PARIS, FRANCE - JUNE 21: First Secretary of France's Socialist Party Olivier Faure arrives for his talks with French President Emmanuel Macron at the presidential Elysee Palace on June 21, 2022 in Paris, France. (Photo by Li Yang/China News Service via Getty Images)

Dakar, 20 jan (SL-INFO) – La tension politique est montée d’un cran en France autour de l’adoption du budget de l’État pour l’année 2026. Alors que le Premier ministre Sébastien Lecornu a décidé d’engager la responsabilité de son gouvernement pour faire passer le texte sans vote, les regards étaient tournés vers les différentes formations de l’opposition. C’est dans ce climat d’incertitude qu’une clarification majeure est venue préciser le sort de l’exécutif.

Invité ce mardi matin sur les ondes de France Inter, Olivier Faure, premier secrétaire du Parti socialiste (PS), a levé le doute sur la stratégie de sa formation politique. Contrairement à d’autres groupes d’opposition, le PS a choisi la voie de la retenue. « Nous ne censurerons pas le gouvernement », a déclaré le dirigeant socialiste. Cette annonce, relayée par l’agence Anadolu, offre un répit politique à l’équipe de Sébastien Lecornu, qui ne dispose pas de majorité absolue à l’Assemblée nationale.

**Une procédure constitutionnelle contestée**

Le recours à l’article 49.3 de la Constitution, annoncé pour valider la partie recettes du budget, n’est pas un acte isolé.
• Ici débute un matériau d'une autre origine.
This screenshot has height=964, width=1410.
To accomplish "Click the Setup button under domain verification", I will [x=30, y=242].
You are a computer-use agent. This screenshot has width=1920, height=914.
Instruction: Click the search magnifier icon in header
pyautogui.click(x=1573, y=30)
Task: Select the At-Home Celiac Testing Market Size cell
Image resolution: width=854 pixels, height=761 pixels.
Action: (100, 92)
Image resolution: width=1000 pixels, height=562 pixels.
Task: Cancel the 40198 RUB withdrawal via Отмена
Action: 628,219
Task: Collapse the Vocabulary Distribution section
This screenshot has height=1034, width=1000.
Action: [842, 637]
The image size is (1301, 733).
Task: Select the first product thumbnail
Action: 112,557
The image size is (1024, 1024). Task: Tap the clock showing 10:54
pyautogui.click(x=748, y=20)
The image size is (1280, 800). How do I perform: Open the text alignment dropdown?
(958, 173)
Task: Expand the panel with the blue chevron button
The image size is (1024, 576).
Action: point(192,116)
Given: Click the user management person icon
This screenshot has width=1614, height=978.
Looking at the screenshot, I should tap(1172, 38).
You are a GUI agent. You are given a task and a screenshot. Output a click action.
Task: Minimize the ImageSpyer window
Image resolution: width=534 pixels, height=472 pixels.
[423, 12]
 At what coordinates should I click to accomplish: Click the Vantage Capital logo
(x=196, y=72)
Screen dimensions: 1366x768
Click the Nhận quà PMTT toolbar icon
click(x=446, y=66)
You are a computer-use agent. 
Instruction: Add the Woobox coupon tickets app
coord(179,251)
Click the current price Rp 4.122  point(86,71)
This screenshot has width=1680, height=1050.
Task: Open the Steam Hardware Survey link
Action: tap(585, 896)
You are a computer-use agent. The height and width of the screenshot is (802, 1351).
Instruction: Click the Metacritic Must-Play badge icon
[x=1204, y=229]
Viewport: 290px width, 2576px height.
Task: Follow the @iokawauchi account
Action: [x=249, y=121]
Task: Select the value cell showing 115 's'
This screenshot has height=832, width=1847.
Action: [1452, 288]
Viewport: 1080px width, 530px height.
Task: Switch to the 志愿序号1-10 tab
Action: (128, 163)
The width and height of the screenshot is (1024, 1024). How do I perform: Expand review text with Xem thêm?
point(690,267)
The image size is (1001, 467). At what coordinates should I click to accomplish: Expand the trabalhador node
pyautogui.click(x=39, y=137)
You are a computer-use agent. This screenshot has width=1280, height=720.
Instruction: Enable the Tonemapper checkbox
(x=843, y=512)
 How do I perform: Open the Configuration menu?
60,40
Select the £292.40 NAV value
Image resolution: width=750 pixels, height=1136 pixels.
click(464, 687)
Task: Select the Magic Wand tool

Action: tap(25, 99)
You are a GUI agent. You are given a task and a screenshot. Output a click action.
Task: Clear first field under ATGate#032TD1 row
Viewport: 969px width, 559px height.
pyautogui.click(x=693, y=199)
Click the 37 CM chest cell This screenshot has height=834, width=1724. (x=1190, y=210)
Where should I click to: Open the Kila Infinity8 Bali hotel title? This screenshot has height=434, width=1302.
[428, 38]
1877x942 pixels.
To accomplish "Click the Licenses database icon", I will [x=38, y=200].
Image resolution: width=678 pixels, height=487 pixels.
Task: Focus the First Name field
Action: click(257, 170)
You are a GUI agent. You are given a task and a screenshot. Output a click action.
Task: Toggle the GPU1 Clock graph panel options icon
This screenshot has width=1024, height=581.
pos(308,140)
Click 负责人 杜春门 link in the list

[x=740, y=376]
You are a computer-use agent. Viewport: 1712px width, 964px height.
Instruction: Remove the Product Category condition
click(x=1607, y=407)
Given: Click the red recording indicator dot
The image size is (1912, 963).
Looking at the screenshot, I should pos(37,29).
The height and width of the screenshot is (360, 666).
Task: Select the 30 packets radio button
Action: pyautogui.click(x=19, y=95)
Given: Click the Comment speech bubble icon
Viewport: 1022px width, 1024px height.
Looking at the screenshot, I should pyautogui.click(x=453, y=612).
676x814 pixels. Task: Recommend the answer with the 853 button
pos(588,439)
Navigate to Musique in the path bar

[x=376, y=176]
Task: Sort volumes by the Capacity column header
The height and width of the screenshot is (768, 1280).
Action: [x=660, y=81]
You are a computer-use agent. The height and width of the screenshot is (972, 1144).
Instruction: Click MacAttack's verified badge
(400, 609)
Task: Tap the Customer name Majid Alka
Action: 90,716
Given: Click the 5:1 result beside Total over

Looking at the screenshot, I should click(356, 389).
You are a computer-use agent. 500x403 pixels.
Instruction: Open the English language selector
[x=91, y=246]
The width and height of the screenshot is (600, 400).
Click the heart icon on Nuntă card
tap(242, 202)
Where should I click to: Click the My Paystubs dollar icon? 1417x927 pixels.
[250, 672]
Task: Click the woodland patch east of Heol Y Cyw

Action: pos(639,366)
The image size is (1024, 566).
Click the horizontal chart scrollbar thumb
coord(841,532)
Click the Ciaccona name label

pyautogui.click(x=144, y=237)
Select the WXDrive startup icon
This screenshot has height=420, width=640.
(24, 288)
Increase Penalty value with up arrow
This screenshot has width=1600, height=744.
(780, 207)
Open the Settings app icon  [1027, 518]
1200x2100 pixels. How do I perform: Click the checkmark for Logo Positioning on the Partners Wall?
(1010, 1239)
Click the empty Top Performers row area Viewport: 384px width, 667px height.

Selon les informations disponibles, il s’agit du premier d’une série de trois recours prévus par Matignon pour assurer la promulgation du budget avant la mi-février. Initialement réticent à utiliser cet outil à l’automne, le chef du gouvernement français s’y est résolu face à l’impossibilité arithmétique de faire voter le texte de manière classique.

Cette décision expose théoriquement le gouvernement à une chute immédiate si une motion de censure est adoptée par la majorité des députés. Cependant, la position exprimée par Olivier Faure rend cette hypothèse arithmétiquement difficile, le bloc socialiste refusant de joindre ses voix à celles qui souhaitent faire tomber le cabinet Lecornu.

**La colère des autres oppositions**

Si le PS a choisi de ne pas déposer de motion, ce n’est pas le cas des autres forces politiques. La France insoumise (LFI) a confirmé dès lundi son intention de censurer le gouvernement. De son côté, le Rassemblement national (RN) adopte la même posture offensive.

Marine Le Pen, figure de proue du RN, a vivement réagi à la situation. Citée par Franceinfo, elle dénonce des « annonces budgétaires irresponsables » et accuse l’exécutif de manœuvrer pour obtenir le soutien tacite des socialistes « au mépris de l’intérêt national ».

Ce dénouement intervient après plusieurs semaines de blocage. En décembre, la première lecture du budget s’était soldée par un échec. Les discussions de janvier n’ont pas permis de débloquer la situation, les écologistes et les communistes s’étant retirés des négociations, tandis que le PS actait l’impossibilité de voter le projet en l’état, sans pour autant aller jusqu’à la censure immédiate.